Before we concern ourselves with adding power, the first step is to identify any impediments to power. Here's a basic analogy: Take a car that has 200 horsepower.  Now let's say the emergency brake is on.  

If you try to drive with the emergency brake on, let's say the car "loses" 50 horsepower and now can only use 150 of that 200. To get back to 200, you can either release the emergency brake or you can add more power under the hood (ideally you would do both).  Releasing the emergency brake seems like a pretty easy way to reach 200, doesn't it?  Unfortunately, in the training context most of us want to add more horses to the engine and not be bothered with something like the emergency brake, even though the releasing of the emergency brake offers "free" power.  (Yeah....what fun is it to release the E-brake when you can make all kinds of noise and put on a show with a bigger engine?) 

It is extremely wasteful to add power without removing basic impediments, but that is exactly what people do when they fail to conduct a thorough assessment of their individualized movement needs. Likewise, the more power you add to any dysfunctional platform, whether a motor vehicle or an athletic body, the more strain you impose upon that platform.

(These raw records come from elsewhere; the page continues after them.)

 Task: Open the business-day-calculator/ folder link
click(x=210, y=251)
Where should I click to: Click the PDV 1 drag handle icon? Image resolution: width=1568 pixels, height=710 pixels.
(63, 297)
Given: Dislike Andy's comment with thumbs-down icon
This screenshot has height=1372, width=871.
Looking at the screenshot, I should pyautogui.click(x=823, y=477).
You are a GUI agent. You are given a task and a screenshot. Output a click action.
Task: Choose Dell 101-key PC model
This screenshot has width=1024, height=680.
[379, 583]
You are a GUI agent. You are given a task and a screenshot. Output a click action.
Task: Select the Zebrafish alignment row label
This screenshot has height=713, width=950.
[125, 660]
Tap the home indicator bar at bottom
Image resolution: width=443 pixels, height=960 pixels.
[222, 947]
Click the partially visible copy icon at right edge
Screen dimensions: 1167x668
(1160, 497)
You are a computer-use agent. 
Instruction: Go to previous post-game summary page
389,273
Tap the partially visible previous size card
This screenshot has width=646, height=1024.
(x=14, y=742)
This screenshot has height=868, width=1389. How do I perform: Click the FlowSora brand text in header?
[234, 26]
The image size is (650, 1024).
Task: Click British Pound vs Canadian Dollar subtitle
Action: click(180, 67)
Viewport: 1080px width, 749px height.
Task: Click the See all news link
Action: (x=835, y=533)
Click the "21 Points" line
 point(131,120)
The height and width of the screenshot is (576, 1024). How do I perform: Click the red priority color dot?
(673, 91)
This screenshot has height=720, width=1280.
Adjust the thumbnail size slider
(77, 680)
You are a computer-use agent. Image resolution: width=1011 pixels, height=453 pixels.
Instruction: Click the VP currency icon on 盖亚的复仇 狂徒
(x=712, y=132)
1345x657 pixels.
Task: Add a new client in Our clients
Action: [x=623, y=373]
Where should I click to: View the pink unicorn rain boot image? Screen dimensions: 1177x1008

If you drive around with your emergency brake on, adding more horsepower simply gives the car a greater capacity to inflict damage upon itself.  Same thing applies with the human body...adding power to dysfunction only makes that dysfunction more powerful.  When we have powerful dysfunction, one of two things usually happens.  First, the dysfunctional yet powerful movement pattern can cause injury if the body's compensation mechanisms are unable to keep up.  Alternatively, the compensation mechanisms might kick in with extra force to match that originally dysfunctional pattern and create a newly dysfunctional movement pattern unto itself.   Ever wonder why the biggest and strongest guys are often the least functional? 

The best thing about taking the time to address the basics (like making sure the E-brake is off, or in athletics, making sure our movement fundamentals are sound), is that quality movement creates not only an additive effect with 50 horses adding 50 horsepower, but instead with a multiplicative effect.   In terms of exercise selection, we need to take a hard look at the messages we are sending our neuromuscular system with the exercises we choose.  This strategy requires a critical inquiry beyond "what muscles am I using?"   It is easy to crank out some lat pulldowns and think, "Gosh my lats are sore, but they have gotten big and puffy since I started working out, and I know that I use my lats in swimming, so that lat pulldown set must have done some good for me."  

True growth as an athlete will require a more refined approach.   We must first examine whether anything stands in the way of the lats being able to transfer energy most effectively.   Pulling power from the lats means nothing if your shoulder blades are unstable and you overuse your neck muscles to drive the movement.  We must train the supportive muscles to do their appropriate jobs when the prime mover is called upon to transfer energy. You won't fully train these supportive elements if the underlying movement pattern is flawed.  

It is critical that we respect the body's basic movement fundamentals to train each bodily region to perform in a matter consistent with the intended uses.  "Subtraction before addition" is a simple mantra to remind us how to address movement issues.  Find out what is impeding authentic movement and remove that impediment before adding something new.  Reflexively adding something new without taking the time to screen for the source of weakness can be comforting in the short term.  We feel like we're accomplishing something.  However, it takes a special discipline to screen, assess, and remove those power impediments before trying to add power.  Adhering to a system under which we screen for impediments and correct those impediments before plowing ahead with intense conditioning will unlock previously unknown potential and possibly save careers from a lifetime of injury and disappointment.